Using Random Noise Equivariantly to Boost Graph Neural Networks Universally
This provides a general method to boost expressivity in GNNs for various graph tasks, addressing a bottleneck in noise utilization.
The paper tackled the problem of random noise degrading performance in Graph Neural Networks (GNNs) by proposing a theoretical framework on sample complexity and introducing the Equivariant Noise GNN (ENGNN) architecture, which significantly enhanced performance across node-level, link-level, subgraph, and graph-level tasks and achieved comparable results to task-specific models.

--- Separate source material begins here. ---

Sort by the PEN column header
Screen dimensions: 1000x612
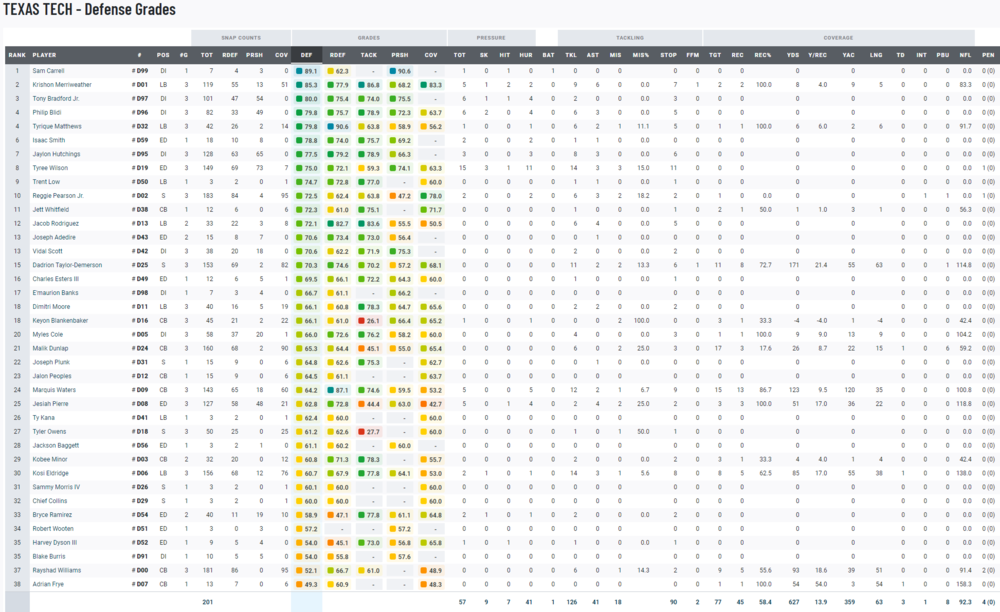click(x=987, y=55)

Recent advances in Graph Neural Networks (GNNs) have explored the potential of random noise as an input feature to enhance expressivity across diverse tasks. However, naively incorporating noise can degrade performance, while architectures tailored to exploit noise for specific tasks excel yet lack broad applicability. This paper tackles these issues by laying down a theoretical framework that elucidates the increased sample complexity when introducing random noise into GNNs without careful design. We further propose Equivariant Noise GNN (ENGNN), a novel architecture that harnesses the symmetrical properties of noise to mitigate sample complexity and bolster generalization. Our experiments demonstrate that using noise equivariantly significantly enhances performance on node-level, link-level, subgraph, and graph-level tasks and achieves comparable performance to models designed for specific tasks, thereby offering a general method to boost expressivity across various graph tasks.